On Monday, the former tennis world number one revealed at a press conference in Los Angeles that she tested positive for the banned substance meldonium at the Australian Open. The five-time Grand Slam champion will be placed on a provisional ban by the International Tennis Federation (ITF) from 12 March, meaning we may not see the Russian play professionally for up to four years. Watch the press conference here:
So what is Meldonium and how does it help an athlete?
Meldonium is a drug designed to combat a condition where there is a reduction in blood supply to the body tissue, called ischemia. Sharapova had been taking mildronate –another name for meldonium- legally for the past ten years because of several health conditions. However, on January 1 the World Anti-Doping Agency (WADA) added the drug to the list of banned substances, a fact that the former Wimbledon champion claims she did not know.
Meldonium has been known to increase the oxygen flow to muscles, and therefore could have a positive effect on the user’s endurance, stamina and recovery.
How did Sharapova and her physician not know about the effects of this drug?
A professional athlete should always be wary about the drugs they are consuming, especially when the consequences can be so grave. Many people, including the former head of WADA Dick Pound and former Wimbledon champion Pat Cash find it hard to believe that the 28 year-old tennis star did not know that meldonium is a banned substance, and I have to agree with them. Pound also said “All the tennis players were given notification of it and she has a medical team somewhere. That is reckless beyond description”.

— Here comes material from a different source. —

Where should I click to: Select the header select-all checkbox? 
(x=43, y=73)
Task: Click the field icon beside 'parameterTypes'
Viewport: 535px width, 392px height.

Should Sharapova receive a harsher sentence?
Personally, I think athletes that are caught using performance-enhancing drugs should receive a lifetime ban. They have undermined the sport and its fans, and should be made to pay the price. Sharapova claimed during her press conference that she takes “great responsibility and professionalism” in her job, but I doubt she truly means that. The tennis star currently faces up to a four-year ban by the ITF, but that is merely a slap on the wrist. It is by no means an effective deterrent to other doping athletes. According to Dick Pound, WADA can appeal for an increased sentence, but only time will tell if that will indeed happen.